** Start of Page **

This floss is marketed as ‘eco-friendly’ and compostable. Compostable materials are a subset of biodegradable plastics that break down safely into water, biomass, and gases under composting conditions. With something like dental floss, where a reusable alternative to this single-use product is not feasible for hygiene reasons, replacing the usual petrol-based plastic with a bio-based and compostable alternative seems like a good move. However, as our UCL Plastics Waste Hub team have explored in their recent research project, biodegradable plastics are not without their issues.

Both biobased and biodegradable plastics are growing in popularity because they are seen as the solution to the problem of single use plastic waste. The Plastics Waste Hub’s citizen science survey found that 84% of UK households reported that they are more likely to choose products that are marked as “biodegradable” or “compostable”. The global market for biodegradable plastics was 1.2 million tonnes in 2018 and is set to grow by 60% by 2023 (European Bioplastics, 2018) with each brand claiming to provide a sustainable solution to the plastic waste problem. These claims are largely unsubstantiated and have led to widespread confusion among consumers about: how they should dispose of these products; what frequently used terms such as “bioplastic,” “biodegradable,” and “compostable” actually mean; and whether these new products are safe for the environment.

** End of Page **

**Set problem:** According to the piece on compostable floss, what percentage of UK households said they are more likely to pick products marked "biodegradable" or "compostable"?

** Start of Raw data **

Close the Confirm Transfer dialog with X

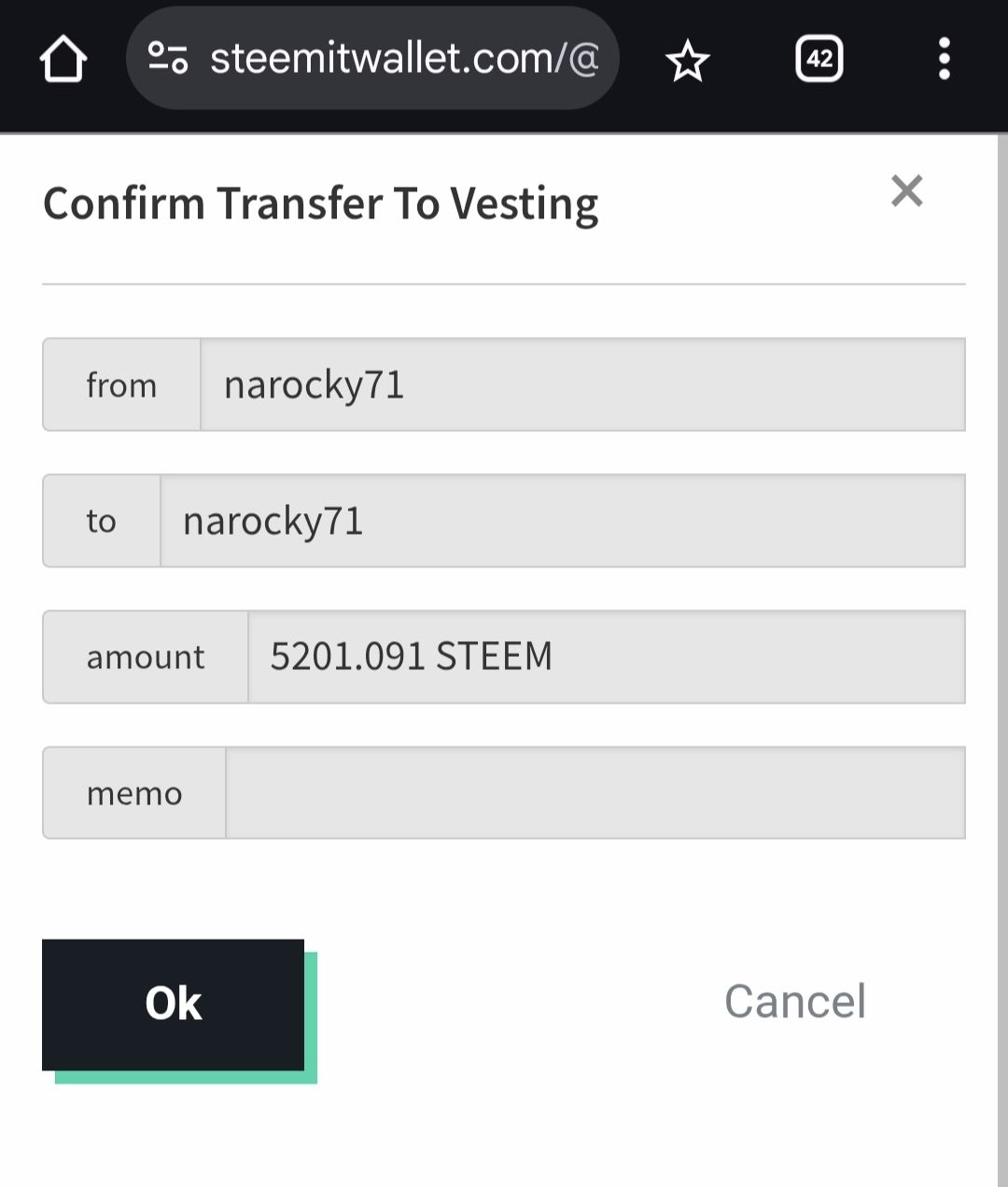[906, 191]
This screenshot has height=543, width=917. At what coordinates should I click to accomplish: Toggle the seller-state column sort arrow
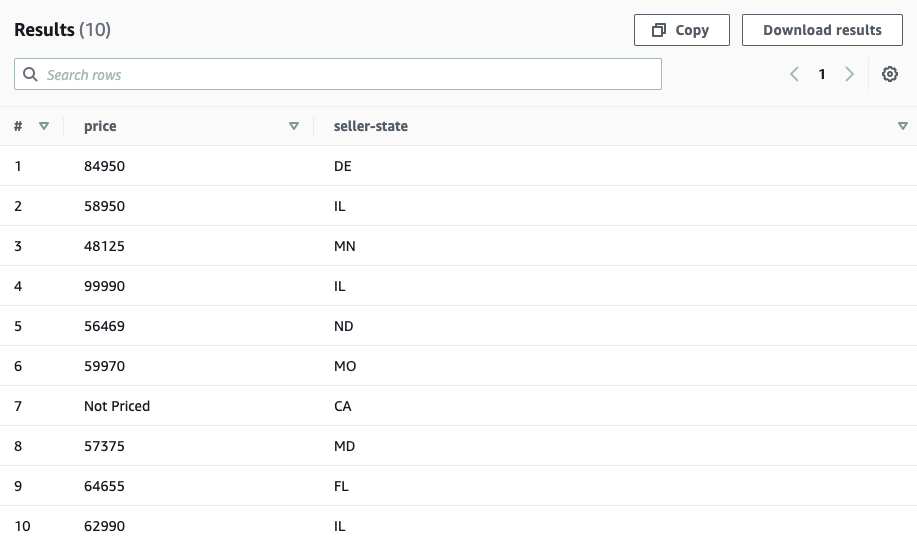[x=902, y=126]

** End of Raw data **

**Finished task:** 84%